EVANSTON, Ill. — Is an afternoon “siesta” simply a cultural tradition, or is there something biological behind napping in the midday heat? A new study finds that there appears to be a “switch” in the brain that makes people want to sleep when the weather reaches a certain temperature.
It wouldn’t surprise many people to catch someone dozing off on a hot summer day. In certain parts of the world, businesses actually shut down during the warmest parts of the day, as people go home for a meal and a nap.
This isn’t the first study to examine the link between changes in temperature and sleep-wake cycles. Researchers have found that humans typically have a harder time getting quality sleep when it’s too hot, while others have discovered that people often have a hard time getting out of bed on cold mornings. However, the link between sensory neurons which feel these temperature shifts and neurons that control our sleep cycles has been unclear.
Your brain has its own ‘thermometer’
Now, a team at Northwestern University have found clues about what’s going on in the brain that makes people want to nap. In an experiment using fruit flies, study authors found that the insects are actually “pre-programmed” to take a nap in the midday heat. The findings follow up on a 2020 report that discovered a “brain thermometer” that activates in cold weather. The new study now reveals that the brain also has a thermometer for hot days as well.
“Changes in temperature have a strong effect on behavior in both humans and animals, and offer animals a cue that is time to adapt to the changing seasons,” says Marco Gallio, associate professor of neurobiology in the Weinberg College of Arts and Sciences, in a university release. “The effect of temperature on sleep can be quite extreme, with some animals deciding to sleep off an entire season — think of a hibernating bear — but the specific brain circuits that mediate the interaction between temperature and sleep centers remain largely unmapped.”
Gallio explains that fruit flies are particularly helpful test subjects when it comes to answering questions like “why do we sleep,” and “what does sleep do for the brain.” The reason for this is fruit flies don’t try to disrupt instinctive behaviors like humans do — by pulling all-nighters for work, for example.

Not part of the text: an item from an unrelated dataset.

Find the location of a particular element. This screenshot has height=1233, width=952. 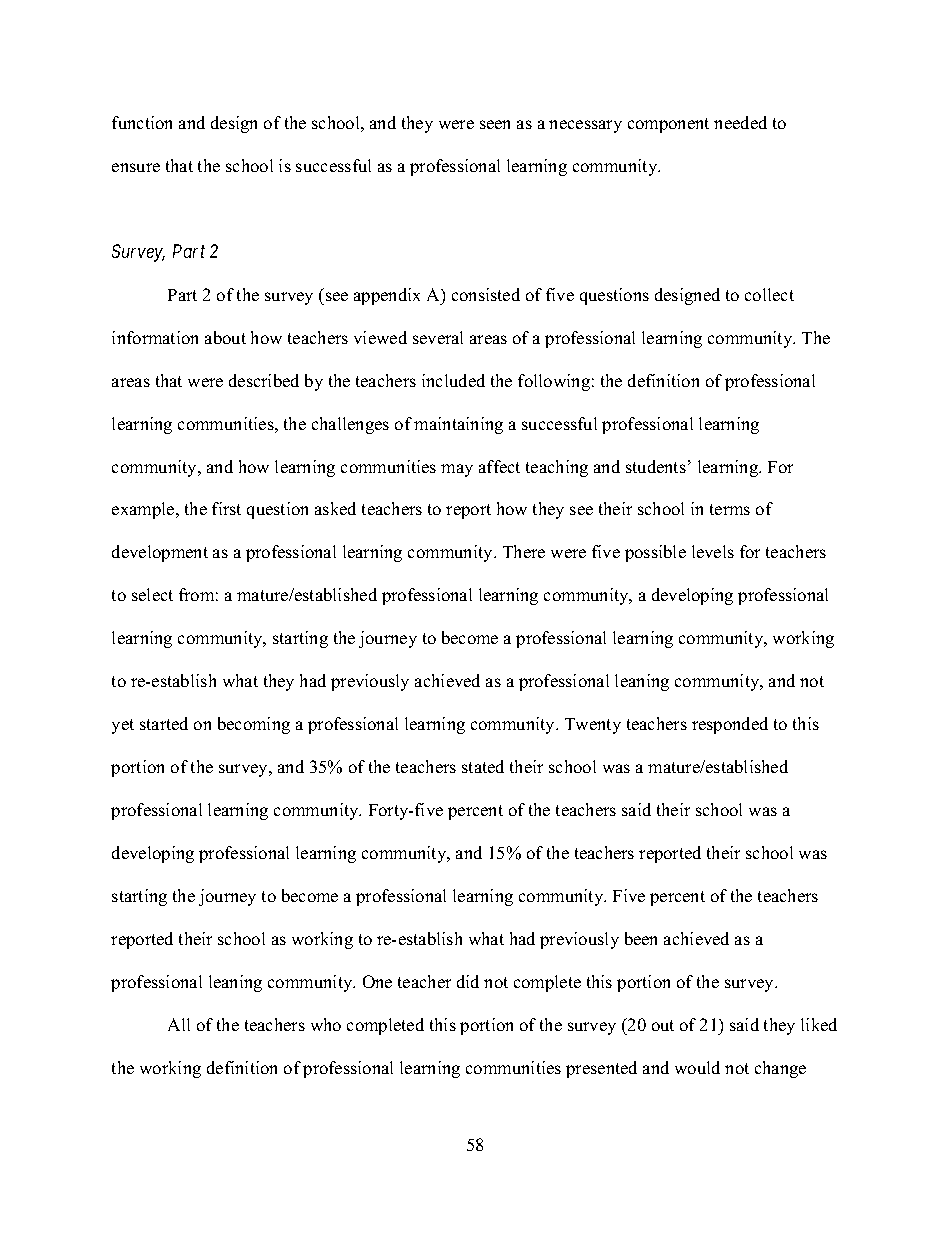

The flies also allow researchers to study how factors like light and climate affect their cellular pathways.
77 degrees Fahrenheit is the ‘sleep’ spot
Results show that a fly’s brain has an “absolute heat” receptor that responds to temperatures above 77 degrees Fahrenheit. This was the favorite temperature of the Drosophila, the common lab fruit fly found nearly all over the world where there are humans present. Interestingly, the team says this is also the favorite temperature for many humans as well.

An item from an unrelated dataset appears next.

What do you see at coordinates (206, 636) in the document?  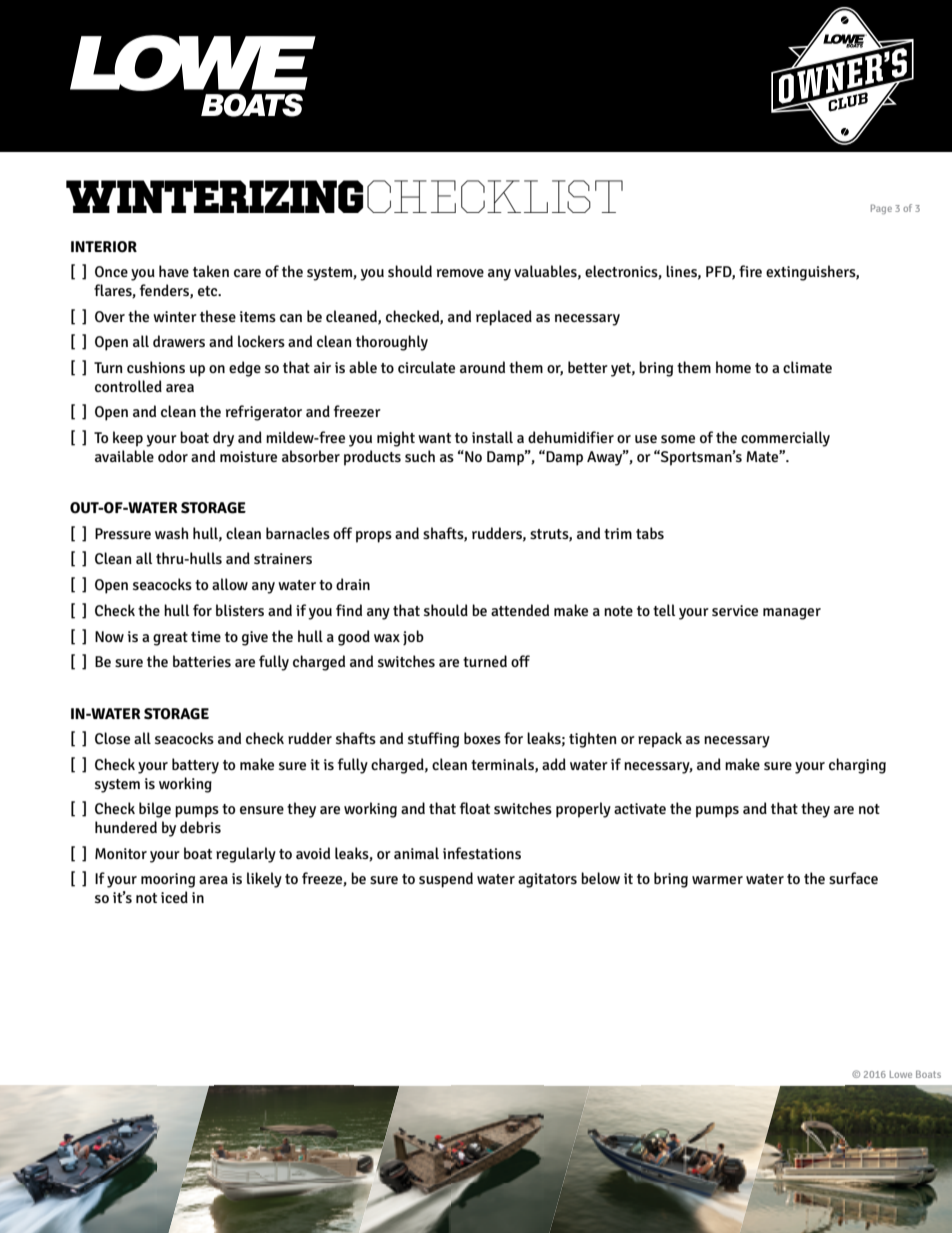 I see `time` at bounding box center [206, 636].
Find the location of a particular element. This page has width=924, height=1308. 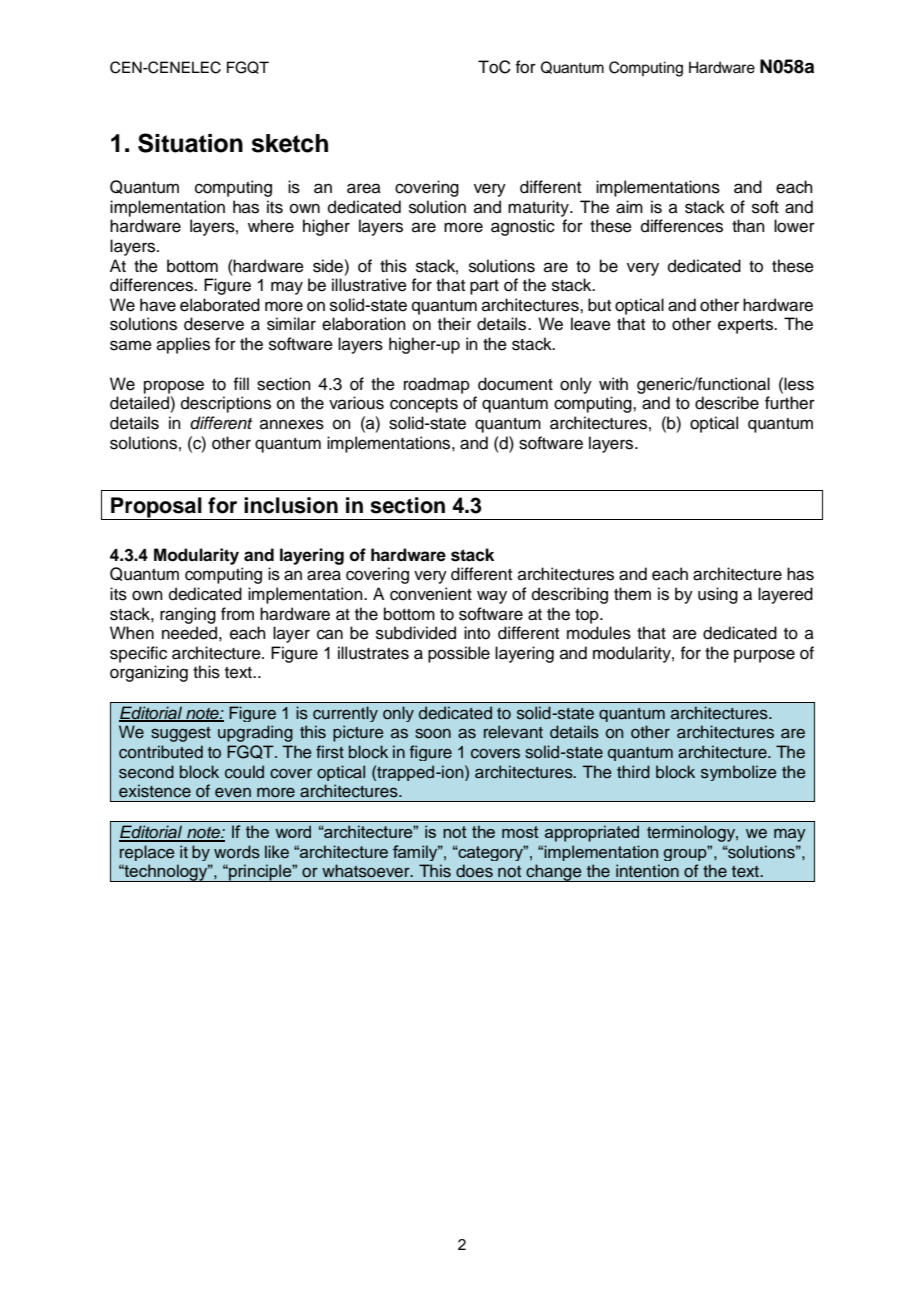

Study authors also discovered that, just like in cold weather, brain neurons receiving information about hot weather are part of a larger biological system which regulates sleep. Moreover, this “hot circuit” targets cells that promote sleep during the middle of the day. In flies, this causes them to stay asleep during the hottest parts of the afternoon.
“People may choose to take an afternoon nap on a hot day, and in some parts of the world this is a cultural norm, but what do you choose and what is programmed into you?” Gallio says. “Of course, it’s not culture in flies, so there actually might be a very strong underlying biological mechanism that is overlooked in humans.”
The study is published in the journal Current Biology.